GauRast: Enhancing GPU Triangle Rasterizers to Accelerate 3D Gaussian Splatting
Sixu Li, Ben Keller, Yingyan Celine Lin, Brucek Khailany
TL;DR
This work tackles the challenge of real-time 3D Gaussian Splatting (3DGS) on edge GPUs by reusing and enhancing the GPU triangle rasterizer rather than adding a dedicated accelerator. The authors introduce GauRast, a reconfigurable rasterizer that handles both Gaussian and triangle primitives, supported by a CUDA-Collaborative scheduling scheme to keep the pipeline pipelined.

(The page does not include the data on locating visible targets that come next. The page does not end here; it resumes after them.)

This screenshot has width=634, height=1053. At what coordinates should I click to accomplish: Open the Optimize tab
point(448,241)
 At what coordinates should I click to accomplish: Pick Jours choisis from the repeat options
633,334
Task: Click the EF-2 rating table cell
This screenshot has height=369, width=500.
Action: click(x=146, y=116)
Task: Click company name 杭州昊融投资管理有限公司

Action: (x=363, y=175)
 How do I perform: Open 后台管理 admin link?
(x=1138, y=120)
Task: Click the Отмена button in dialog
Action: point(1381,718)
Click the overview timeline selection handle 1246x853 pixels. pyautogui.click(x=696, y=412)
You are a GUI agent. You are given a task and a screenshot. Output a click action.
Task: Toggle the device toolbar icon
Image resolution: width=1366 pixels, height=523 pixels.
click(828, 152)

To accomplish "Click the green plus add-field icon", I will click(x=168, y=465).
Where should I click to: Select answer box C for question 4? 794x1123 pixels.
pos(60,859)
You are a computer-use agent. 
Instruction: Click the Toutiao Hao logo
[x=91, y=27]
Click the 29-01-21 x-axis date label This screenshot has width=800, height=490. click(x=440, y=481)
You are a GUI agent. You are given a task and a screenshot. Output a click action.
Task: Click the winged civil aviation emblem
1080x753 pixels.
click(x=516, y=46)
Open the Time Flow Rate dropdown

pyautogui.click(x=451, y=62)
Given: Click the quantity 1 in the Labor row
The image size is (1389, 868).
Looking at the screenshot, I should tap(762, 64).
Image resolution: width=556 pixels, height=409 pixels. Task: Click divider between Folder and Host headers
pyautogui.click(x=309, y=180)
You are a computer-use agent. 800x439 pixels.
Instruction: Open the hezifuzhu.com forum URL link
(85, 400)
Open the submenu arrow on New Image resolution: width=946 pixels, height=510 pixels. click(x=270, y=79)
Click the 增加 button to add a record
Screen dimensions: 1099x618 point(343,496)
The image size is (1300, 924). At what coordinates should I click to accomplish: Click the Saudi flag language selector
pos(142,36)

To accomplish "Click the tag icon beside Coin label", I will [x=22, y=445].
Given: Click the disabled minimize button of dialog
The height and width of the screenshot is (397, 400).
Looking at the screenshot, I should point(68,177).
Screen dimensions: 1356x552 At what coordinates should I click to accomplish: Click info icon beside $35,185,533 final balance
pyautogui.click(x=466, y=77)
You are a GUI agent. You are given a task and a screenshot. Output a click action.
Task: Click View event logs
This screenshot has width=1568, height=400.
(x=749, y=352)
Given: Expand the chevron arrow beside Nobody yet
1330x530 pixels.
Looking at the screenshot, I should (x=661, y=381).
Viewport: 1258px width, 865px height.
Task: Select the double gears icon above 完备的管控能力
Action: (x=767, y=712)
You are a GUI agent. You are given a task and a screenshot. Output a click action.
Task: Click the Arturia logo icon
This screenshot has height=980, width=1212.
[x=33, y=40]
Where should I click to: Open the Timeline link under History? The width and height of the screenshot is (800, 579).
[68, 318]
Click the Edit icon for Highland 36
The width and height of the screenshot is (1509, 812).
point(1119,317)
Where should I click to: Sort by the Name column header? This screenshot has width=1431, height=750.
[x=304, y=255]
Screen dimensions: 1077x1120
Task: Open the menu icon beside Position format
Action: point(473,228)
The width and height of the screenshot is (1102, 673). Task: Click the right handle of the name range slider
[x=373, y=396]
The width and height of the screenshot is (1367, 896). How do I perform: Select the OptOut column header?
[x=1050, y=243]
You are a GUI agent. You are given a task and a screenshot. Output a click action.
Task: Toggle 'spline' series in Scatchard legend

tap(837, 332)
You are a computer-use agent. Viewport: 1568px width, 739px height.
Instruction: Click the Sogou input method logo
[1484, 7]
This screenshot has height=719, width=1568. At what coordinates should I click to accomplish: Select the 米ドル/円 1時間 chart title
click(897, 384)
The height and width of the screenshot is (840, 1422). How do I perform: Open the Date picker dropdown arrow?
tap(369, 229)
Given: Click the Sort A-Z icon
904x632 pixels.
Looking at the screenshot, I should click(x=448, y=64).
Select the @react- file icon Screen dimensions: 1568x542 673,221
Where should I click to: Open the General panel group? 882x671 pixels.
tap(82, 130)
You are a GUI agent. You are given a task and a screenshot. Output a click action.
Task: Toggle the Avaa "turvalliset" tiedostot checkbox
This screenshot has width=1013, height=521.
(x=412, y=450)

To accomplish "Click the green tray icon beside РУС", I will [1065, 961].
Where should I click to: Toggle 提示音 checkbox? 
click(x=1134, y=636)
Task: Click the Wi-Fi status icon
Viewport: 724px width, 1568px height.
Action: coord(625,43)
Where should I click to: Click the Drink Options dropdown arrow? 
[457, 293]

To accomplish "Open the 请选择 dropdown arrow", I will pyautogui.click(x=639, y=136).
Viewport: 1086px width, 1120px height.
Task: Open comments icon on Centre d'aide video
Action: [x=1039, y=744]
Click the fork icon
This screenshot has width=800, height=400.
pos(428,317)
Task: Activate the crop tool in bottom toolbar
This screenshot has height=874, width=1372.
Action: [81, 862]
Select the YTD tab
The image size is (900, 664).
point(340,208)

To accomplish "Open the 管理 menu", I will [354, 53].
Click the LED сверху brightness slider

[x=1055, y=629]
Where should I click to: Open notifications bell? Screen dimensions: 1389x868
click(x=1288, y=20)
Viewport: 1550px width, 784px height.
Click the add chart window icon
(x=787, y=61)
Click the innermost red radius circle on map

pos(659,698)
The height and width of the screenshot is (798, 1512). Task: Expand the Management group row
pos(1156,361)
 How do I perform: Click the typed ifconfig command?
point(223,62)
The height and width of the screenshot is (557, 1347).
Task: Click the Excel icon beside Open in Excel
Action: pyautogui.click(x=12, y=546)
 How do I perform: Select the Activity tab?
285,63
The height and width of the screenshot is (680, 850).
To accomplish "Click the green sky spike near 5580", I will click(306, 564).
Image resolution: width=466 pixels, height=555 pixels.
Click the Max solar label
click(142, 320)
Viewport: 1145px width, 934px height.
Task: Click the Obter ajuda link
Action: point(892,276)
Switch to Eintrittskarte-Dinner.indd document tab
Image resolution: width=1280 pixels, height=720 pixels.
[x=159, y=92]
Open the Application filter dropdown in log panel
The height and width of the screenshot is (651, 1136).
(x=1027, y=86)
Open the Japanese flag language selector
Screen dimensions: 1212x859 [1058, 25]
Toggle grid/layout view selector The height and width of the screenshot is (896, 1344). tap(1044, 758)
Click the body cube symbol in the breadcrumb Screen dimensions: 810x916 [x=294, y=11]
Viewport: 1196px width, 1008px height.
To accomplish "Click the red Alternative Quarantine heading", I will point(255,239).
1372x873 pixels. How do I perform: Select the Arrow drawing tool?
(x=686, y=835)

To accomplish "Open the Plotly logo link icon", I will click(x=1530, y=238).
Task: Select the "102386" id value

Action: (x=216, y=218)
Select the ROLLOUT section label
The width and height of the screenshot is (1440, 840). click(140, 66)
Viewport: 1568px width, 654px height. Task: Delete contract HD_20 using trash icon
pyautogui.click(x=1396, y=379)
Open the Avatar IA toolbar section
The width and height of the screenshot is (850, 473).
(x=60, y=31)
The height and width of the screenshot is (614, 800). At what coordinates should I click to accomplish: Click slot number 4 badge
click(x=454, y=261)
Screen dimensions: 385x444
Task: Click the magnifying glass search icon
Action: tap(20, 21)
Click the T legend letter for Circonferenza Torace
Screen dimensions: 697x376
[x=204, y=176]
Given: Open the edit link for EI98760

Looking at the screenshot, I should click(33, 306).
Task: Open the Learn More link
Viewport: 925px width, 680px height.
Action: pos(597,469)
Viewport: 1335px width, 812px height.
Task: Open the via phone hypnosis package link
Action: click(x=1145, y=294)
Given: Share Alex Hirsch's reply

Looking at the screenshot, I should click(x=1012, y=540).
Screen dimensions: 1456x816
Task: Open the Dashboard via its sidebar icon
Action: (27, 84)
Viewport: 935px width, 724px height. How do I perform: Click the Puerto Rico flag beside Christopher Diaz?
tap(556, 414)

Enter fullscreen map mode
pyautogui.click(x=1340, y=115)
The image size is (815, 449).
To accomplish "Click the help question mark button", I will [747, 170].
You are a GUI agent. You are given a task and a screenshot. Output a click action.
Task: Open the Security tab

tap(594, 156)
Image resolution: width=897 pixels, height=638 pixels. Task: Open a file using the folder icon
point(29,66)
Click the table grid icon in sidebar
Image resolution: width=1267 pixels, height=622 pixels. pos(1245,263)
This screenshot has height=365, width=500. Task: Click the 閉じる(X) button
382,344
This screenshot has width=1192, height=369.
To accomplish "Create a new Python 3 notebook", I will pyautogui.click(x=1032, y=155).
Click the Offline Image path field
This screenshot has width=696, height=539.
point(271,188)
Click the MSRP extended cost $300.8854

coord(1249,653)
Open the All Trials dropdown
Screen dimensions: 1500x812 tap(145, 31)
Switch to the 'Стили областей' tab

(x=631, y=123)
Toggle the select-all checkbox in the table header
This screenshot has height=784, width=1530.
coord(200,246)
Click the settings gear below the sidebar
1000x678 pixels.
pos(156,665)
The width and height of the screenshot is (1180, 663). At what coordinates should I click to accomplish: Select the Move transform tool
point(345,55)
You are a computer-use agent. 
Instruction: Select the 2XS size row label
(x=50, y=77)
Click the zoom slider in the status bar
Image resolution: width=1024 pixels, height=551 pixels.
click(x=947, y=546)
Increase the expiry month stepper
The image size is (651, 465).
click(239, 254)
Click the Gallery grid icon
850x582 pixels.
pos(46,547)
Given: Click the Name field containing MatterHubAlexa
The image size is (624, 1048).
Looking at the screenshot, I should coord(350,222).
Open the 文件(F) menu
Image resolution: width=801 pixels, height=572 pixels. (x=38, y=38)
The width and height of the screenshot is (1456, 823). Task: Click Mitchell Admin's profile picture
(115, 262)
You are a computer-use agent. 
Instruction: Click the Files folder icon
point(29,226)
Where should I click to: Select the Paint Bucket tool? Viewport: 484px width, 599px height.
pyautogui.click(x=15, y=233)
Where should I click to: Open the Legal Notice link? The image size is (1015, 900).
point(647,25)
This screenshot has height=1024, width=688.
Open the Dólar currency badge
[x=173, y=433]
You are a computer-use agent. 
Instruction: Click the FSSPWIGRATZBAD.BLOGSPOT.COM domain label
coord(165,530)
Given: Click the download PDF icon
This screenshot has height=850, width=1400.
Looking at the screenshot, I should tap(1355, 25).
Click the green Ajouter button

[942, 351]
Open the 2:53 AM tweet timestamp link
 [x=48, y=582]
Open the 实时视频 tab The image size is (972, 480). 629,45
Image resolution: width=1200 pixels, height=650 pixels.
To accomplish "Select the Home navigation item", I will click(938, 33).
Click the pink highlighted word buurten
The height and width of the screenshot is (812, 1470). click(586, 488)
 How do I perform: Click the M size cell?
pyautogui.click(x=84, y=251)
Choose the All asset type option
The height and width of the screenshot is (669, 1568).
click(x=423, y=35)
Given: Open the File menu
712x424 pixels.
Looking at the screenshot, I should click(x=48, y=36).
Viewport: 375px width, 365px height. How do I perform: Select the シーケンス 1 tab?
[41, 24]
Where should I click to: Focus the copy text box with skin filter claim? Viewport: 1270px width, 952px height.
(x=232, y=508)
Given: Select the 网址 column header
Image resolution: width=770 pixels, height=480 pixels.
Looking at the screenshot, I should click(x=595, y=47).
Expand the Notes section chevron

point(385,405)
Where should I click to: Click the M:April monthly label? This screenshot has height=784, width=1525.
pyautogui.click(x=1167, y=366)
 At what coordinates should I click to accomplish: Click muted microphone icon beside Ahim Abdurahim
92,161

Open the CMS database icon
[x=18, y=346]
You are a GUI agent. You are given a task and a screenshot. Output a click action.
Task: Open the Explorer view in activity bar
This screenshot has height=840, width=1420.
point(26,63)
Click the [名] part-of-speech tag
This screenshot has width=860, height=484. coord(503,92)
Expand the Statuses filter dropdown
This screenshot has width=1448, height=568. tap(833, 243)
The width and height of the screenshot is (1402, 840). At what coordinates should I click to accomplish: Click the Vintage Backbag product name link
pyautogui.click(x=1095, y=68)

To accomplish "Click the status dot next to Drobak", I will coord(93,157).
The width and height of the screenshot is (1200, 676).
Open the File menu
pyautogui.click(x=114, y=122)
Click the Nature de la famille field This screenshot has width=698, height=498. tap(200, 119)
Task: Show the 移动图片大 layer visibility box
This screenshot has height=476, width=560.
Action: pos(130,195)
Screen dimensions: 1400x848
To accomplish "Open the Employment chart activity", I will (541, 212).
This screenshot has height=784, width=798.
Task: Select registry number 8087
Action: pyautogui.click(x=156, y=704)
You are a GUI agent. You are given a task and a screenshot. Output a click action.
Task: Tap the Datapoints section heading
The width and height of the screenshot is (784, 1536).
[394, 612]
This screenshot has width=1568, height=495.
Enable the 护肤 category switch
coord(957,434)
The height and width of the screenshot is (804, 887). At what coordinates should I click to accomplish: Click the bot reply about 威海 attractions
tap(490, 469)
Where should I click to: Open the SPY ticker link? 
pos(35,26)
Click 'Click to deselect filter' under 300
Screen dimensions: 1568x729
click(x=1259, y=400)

Their hardware prototype reports 23× speedup and 24× energy efficiency improvements on an edge SoC for the original 3DGS, and 6× end-to-end speedup (24 FPS) with 0.2% area overhead, plus 4× (46 FPS) for the latest efficiency-optimized pipeline, while remaining compatible with non-NVIDIA GPUs. Overall, GauRast demonstrates a practical path to real-time 3DGS on resource-constrained platforms, enabling broader deployment of neural rendering techniques across edge devices.
Abstract
3D intelligence leverages rich 3D features and stands as a promising frontier in AI, with 3D rendering fundamental to many downstream applications. 3D Gaussian Splatting (3DGS), an emerging high-quality 3D rendering method, requires significant computation, making real-time execution on existing GPU-equipped edge devices infeasible. Previous efforts to accelerate 3DGS rely on dedicated accelerators that require substantial integration overhead and hardware costs. This work proposes an acceleration strategy that leverages the similarities between the 3DGS pipeline and the highly optimized conventional graphics pipeline in modern GPUs. Instead of developing a dedicated accelerator, we enhance existing GPU rasterizer hardware to efficiently support 3DGS operations. Our results demonstrate a 23$\times$ increase in processing speed and a 24$\times$ reduction in energy consumption, with improvements yielding 6$\times$ faster end-to-end runtime for the original 3DGS algorithm and 4$\times$ for the latest efficiency-improved pipeline, achieving 24 FPS and 46 FPS respectively. These enhancements incur only a minimal area overhead of 0.2\% relative to the entire SoC chip area, underscoring the practicality and efficiency of our approach for enabling 3DGS rendering on resource-constrained platforms.